Box 3: Guidelines on clinical genome targeted sequencing
Where whole genome sequencing is either unaffordable or not feasible (for example the analysis of formalin-exposed DNA, where tissue availability is limited or for low cellularity tumours), then a well-designed targeted capture sequencing assay is the best option. This approach is able to report on all variant classes (including small coding and non-coding variants, copy number alterations and structural variants) and is compatible with small amounts of FFPE-derived DNA. The objective should be to capture ≥90% of the relevant genomic information for each tumour type sequenced. For targeted capture sequencing, either paired tumour-normal sequencing or tumour-only sequencing is acceptable, provided that in the latter situation, analysis pipelines contain sufficient steps to filter the majority of germline events. The ICGC Management Committee should be consulted to discuss assay specification, metadata requirements and analysis pipelines, to ensure they meet the requirements of ICGC ARGO.
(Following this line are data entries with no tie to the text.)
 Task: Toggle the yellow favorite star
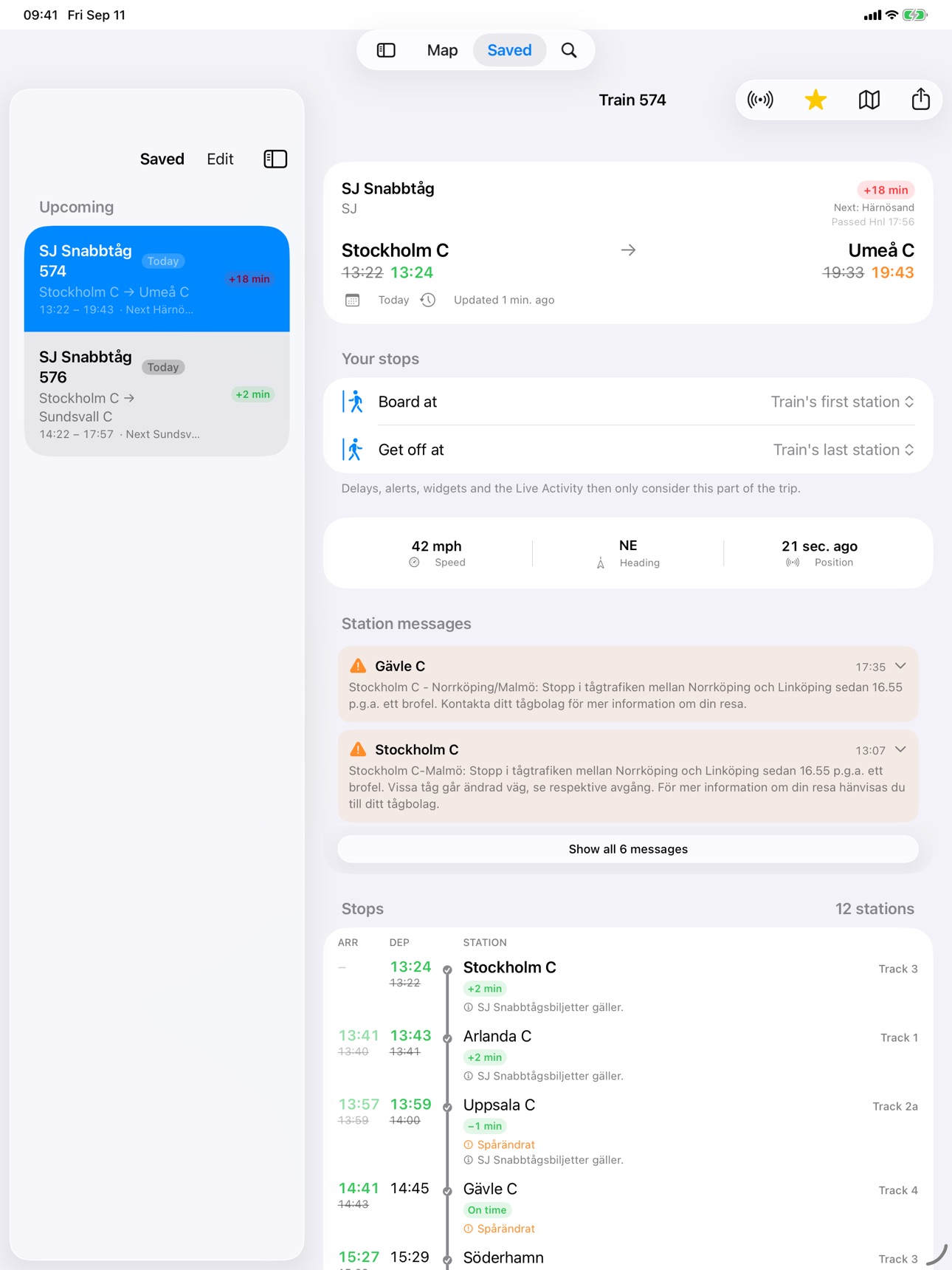click(x=815, y=100)
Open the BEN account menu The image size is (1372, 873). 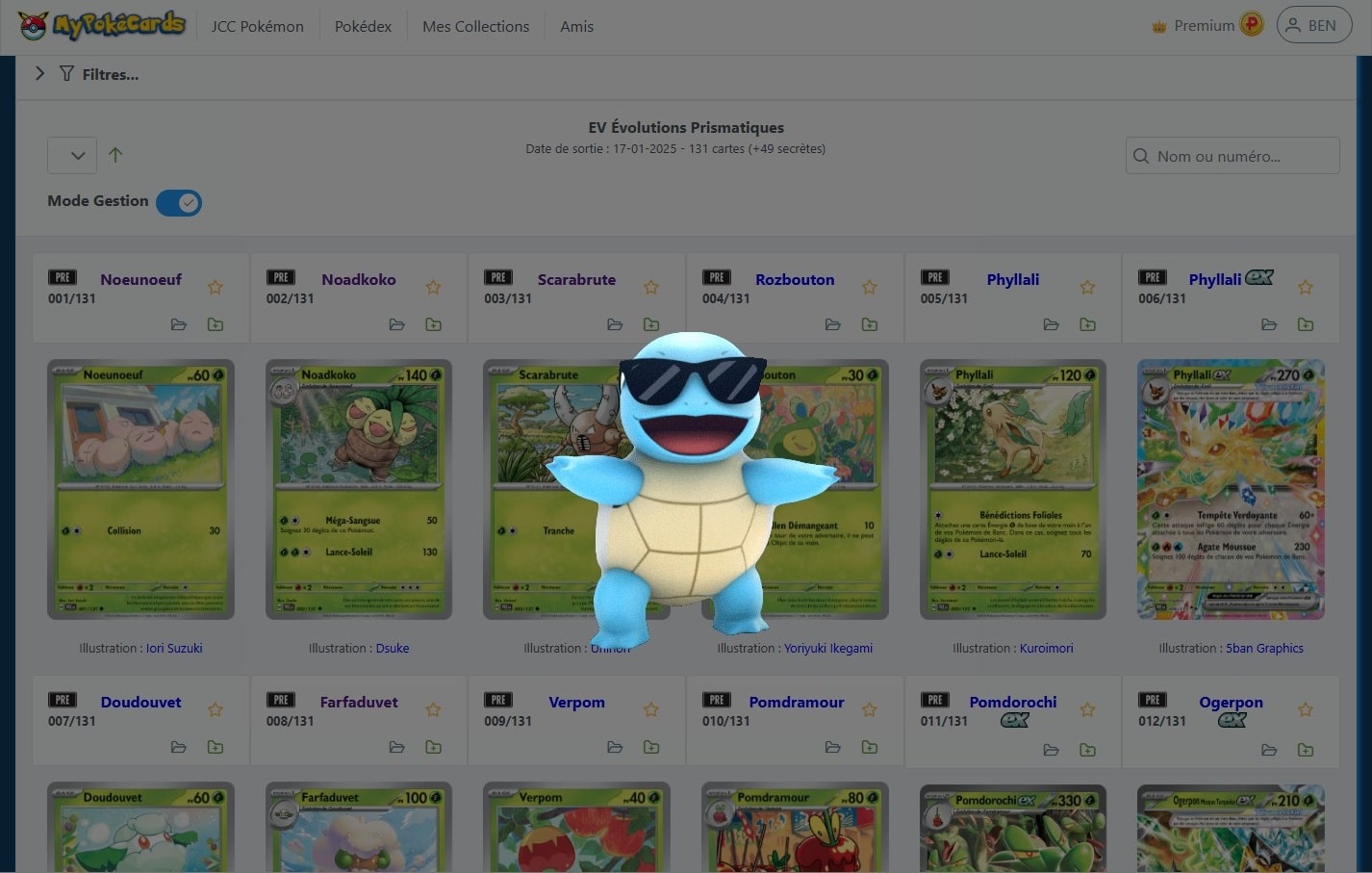click(1314, 25)
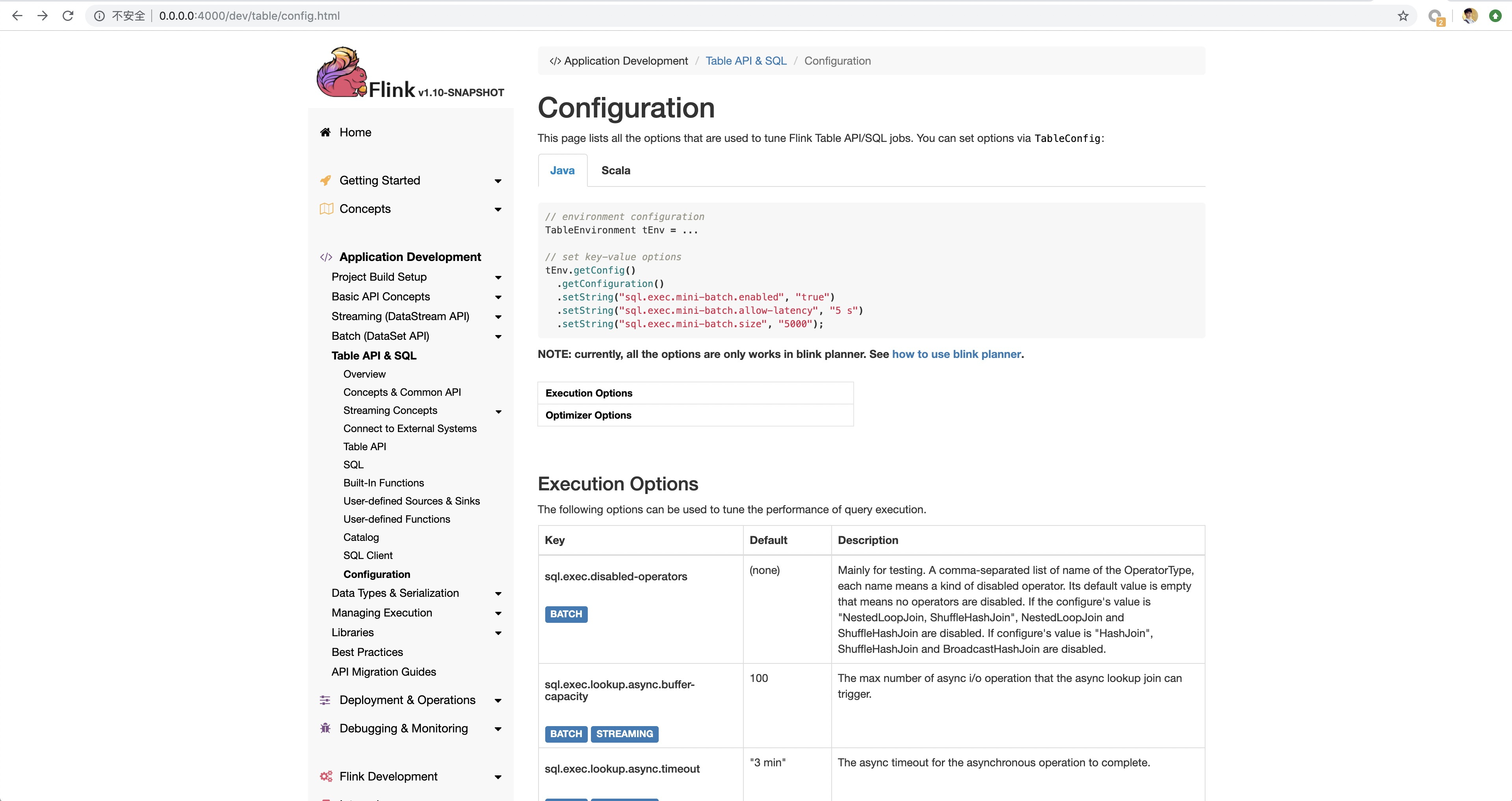
Task: Open the how to use blink planner link
Action: pos(956,354)
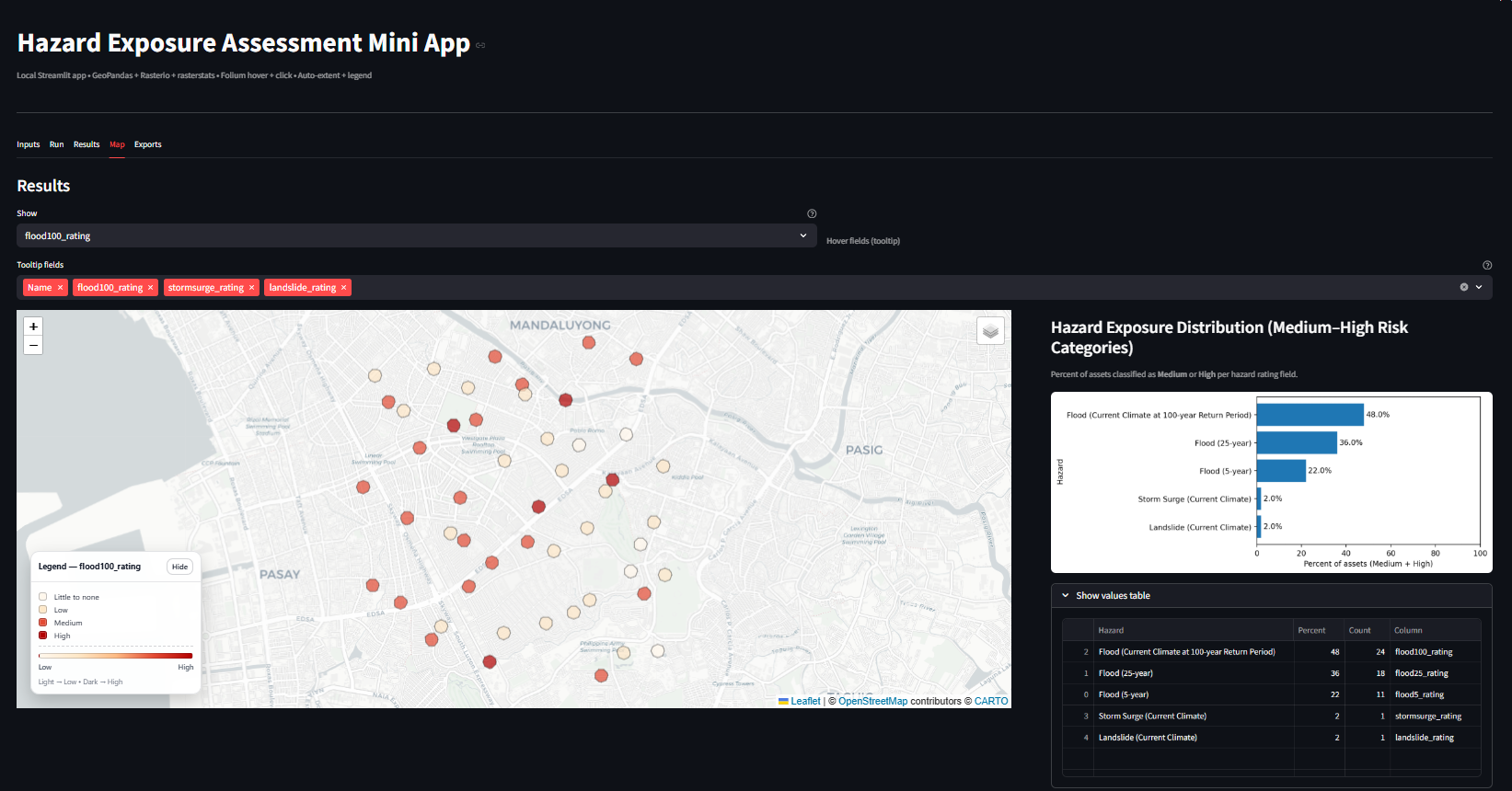Clear all tooltip fields

[1463, 287]
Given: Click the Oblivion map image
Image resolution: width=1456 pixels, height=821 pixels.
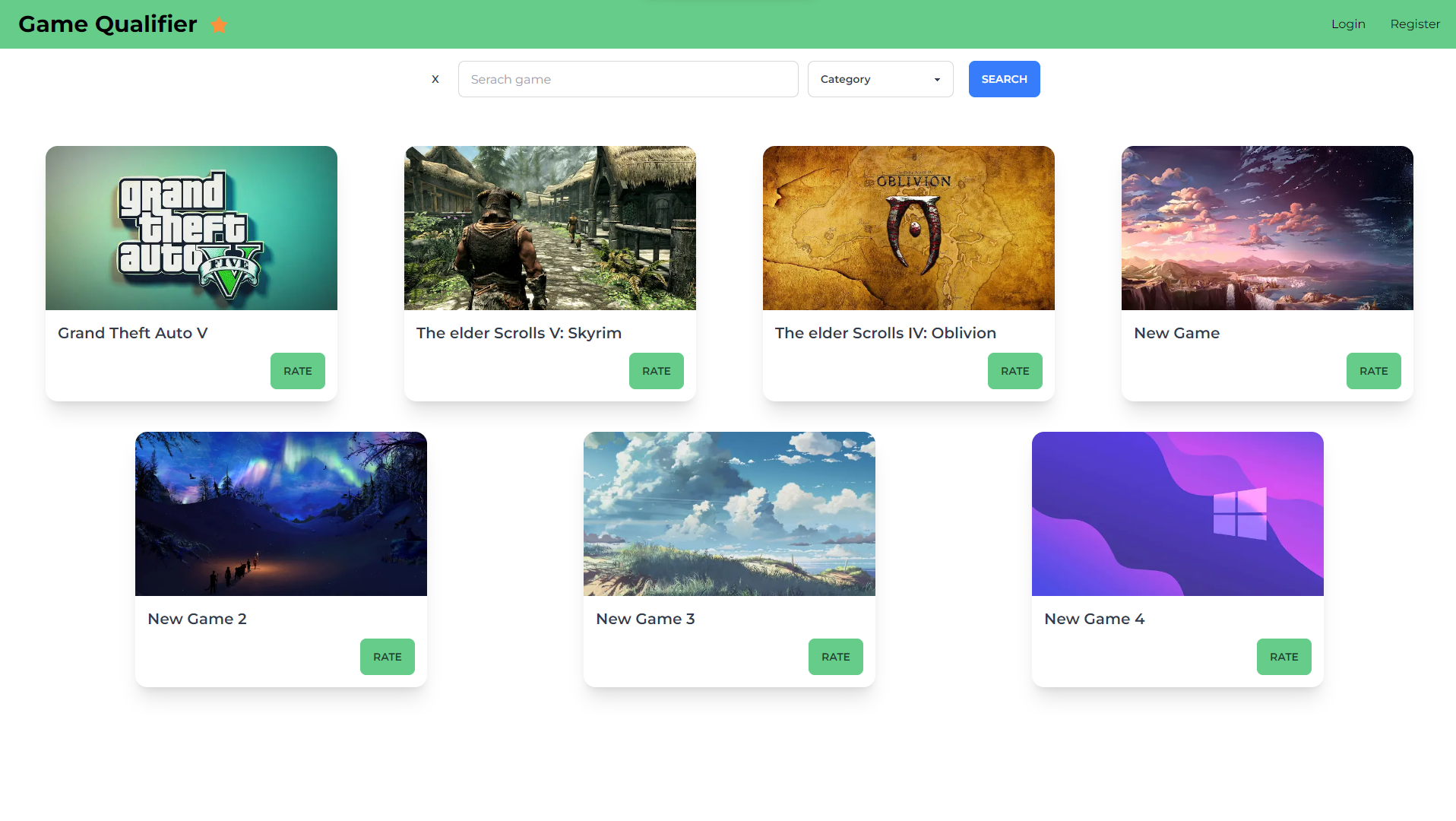Looking at the screenshot, I should 908,228.
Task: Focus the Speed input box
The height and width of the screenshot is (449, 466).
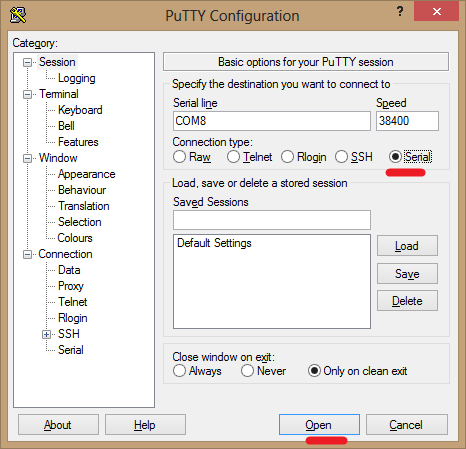Action: click(407, 121)
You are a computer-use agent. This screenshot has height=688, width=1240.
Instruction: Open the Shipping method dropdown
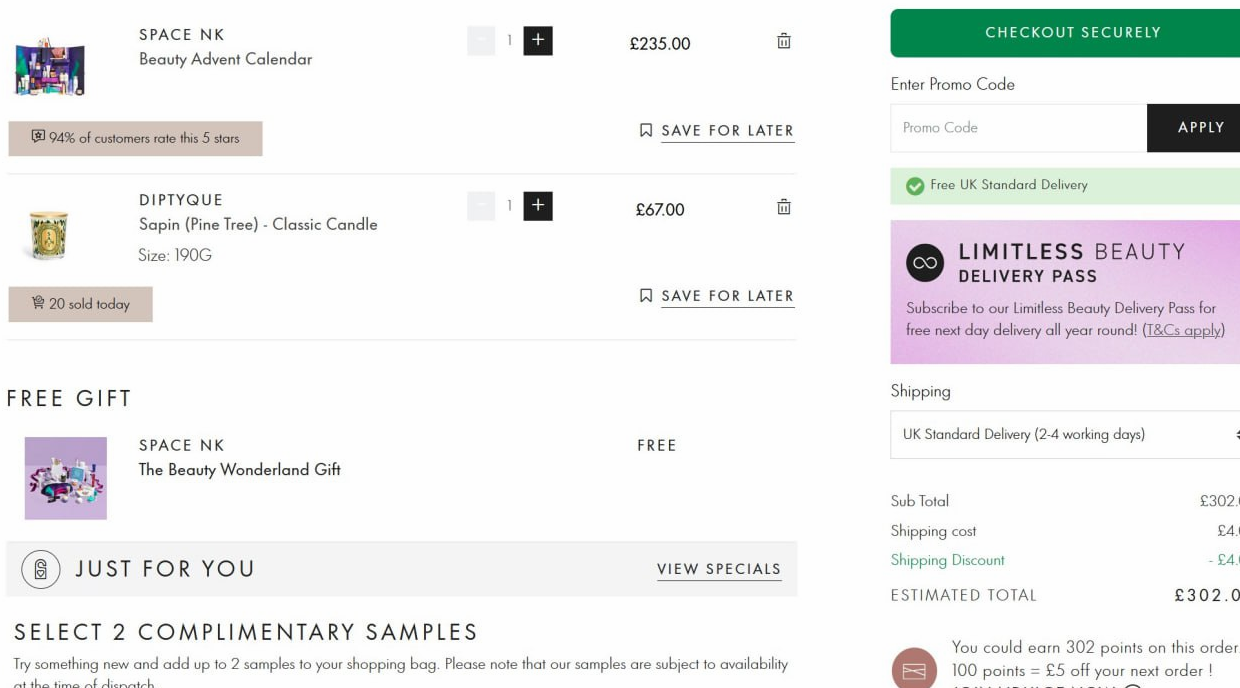coord(1065,434)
Box 4: Guidelines on transcriptome sequencing
It is recommended that transcriptome analysis should include expression of all protein coding genes, with consideration given to the coverage of important non-coding features such as microRNAs. Analysis of the transcriptome may be more critical in some cancer types than in others, for example in breast and colorectal cancer where clinically useful classification systems have been described. Various technology platforms are available, including commercial options, some of which are compatible with RNA obtained from formalin-exposed tissue.
E.6.1 Germline analysis
For whole genome and whole exome sequencing, analysis of a tumour-normal pair remains the state-of-the-art for filtering germline polymorphisms. For targeted capture sequencing, either paired tumour-normal sequencing or tumour-only sequencing is acceptable, provided that in the latter situation, analysis pipelines contain sufficient steps to filter the majority of germline events.
E.6.2 Quality control
The ICGC consortium is dependent on a high-quality genomic dataset. Members are encouraged to put in place processes and mechanisms to ensure the quality of the samples and data provided, covering both the laboratory and sequencing steps. There are routine quality control workflows applied at various stages of the genomic data processing, including at pre-alignment, post-alignment and post-variant-calling stages. These workflows identify samples and analyses that fail quality thresholds. ARGO programs are expected to regularly review the Quality Control reports provided and communicate with the Data Coordination Center the results of the review in a timely manner. All genomic data which is released must pass all Quality Control thresholds, if there are no actions on the failed analyses, they will be held from moving through the embargo release stages.
E.6.3 Metadata Requirements
It is mandatory that standard molecular data is submitted with valid metadata. Details on metadata requirements for each data type can be found on the ICGC ARGO Docs Site.